It would help if we could reduce the current through the photocell and trimmer resistor during the night time. But how? If we increase the trimmer resistor, then the ambient light at night may cause the circuit to falsely go off, and we don’t want that to happen.
One way is to reduce the amount of light that hits the photocell at any time. This can be done by putting something that blocks most of the light in front of the photocell. However, one thing is important: the photocell needs more than that.
Years ago most of the CdS photocells were sealed in a metal can, which blocked all of the light except what came in through the front window. Nowadays, most of the inexpensive photocells are made on a white ceramic disk, which is does not block the light coming from the back – a small amount of light still gets through. So if something like a piece of sunglass lens blocks the light in the front, the rest of the photocell has to be enclosed in something that also blocks the light from the sides and back.
Another way to reduce the current through the photocell is to increase the trimmer resistor resistance. This cuts down the current, but it also reduces the amount of voltage change between daylight and night time. This may make the circuit more complicated and cause the circuit to be more sensitive to noise.

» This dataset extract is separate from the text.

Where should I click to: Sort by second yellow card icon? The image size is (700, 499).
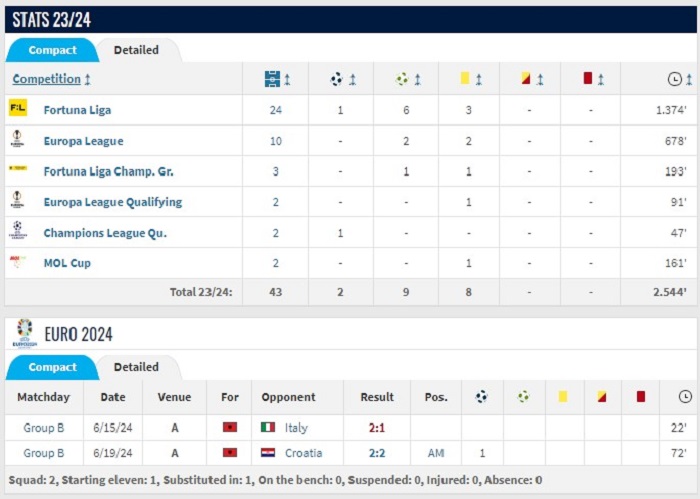[x=527, y=79]
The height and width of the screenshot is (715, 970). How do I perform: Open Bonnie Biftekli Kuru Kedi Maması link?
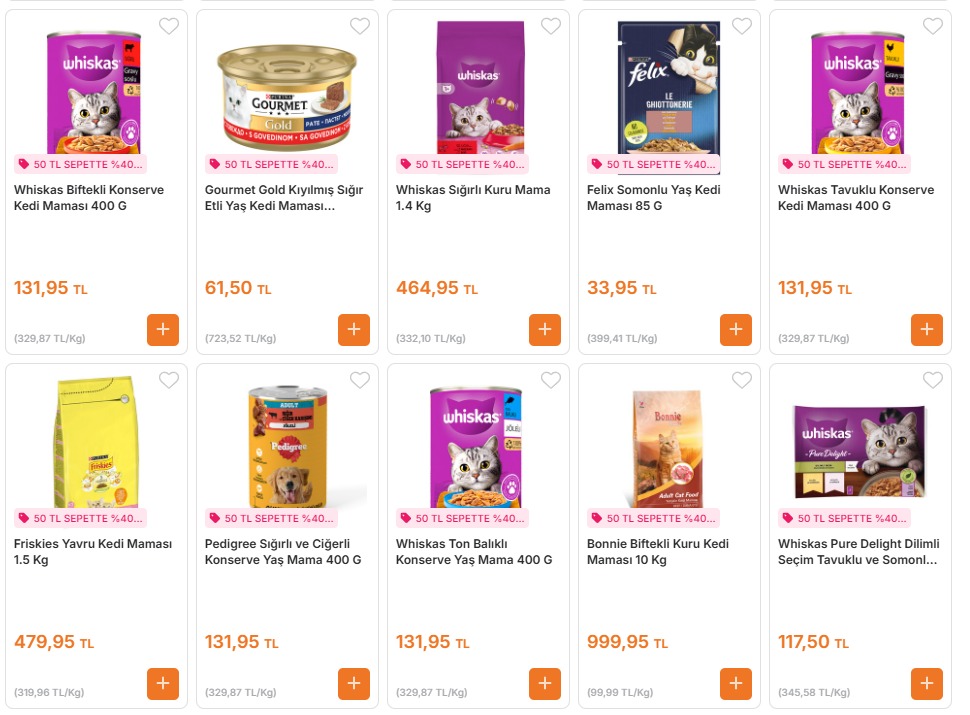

One good design addition is an electrolytic capacitor across the photocell. This could be in the range of 10 to a few hundred microfarads. The capacitor slows down the change in voltage, so that if a shadow is cast on the photocell for a short time, it won’t trigger the circuit to come on. One characteristic of larger electrolytics is they may have some leakage, so if the photocell is very high resistance, the capacitor’s leakage may cause the voltage across them to drop. This is something that should be taken into account in a low current, high resistance photocell design.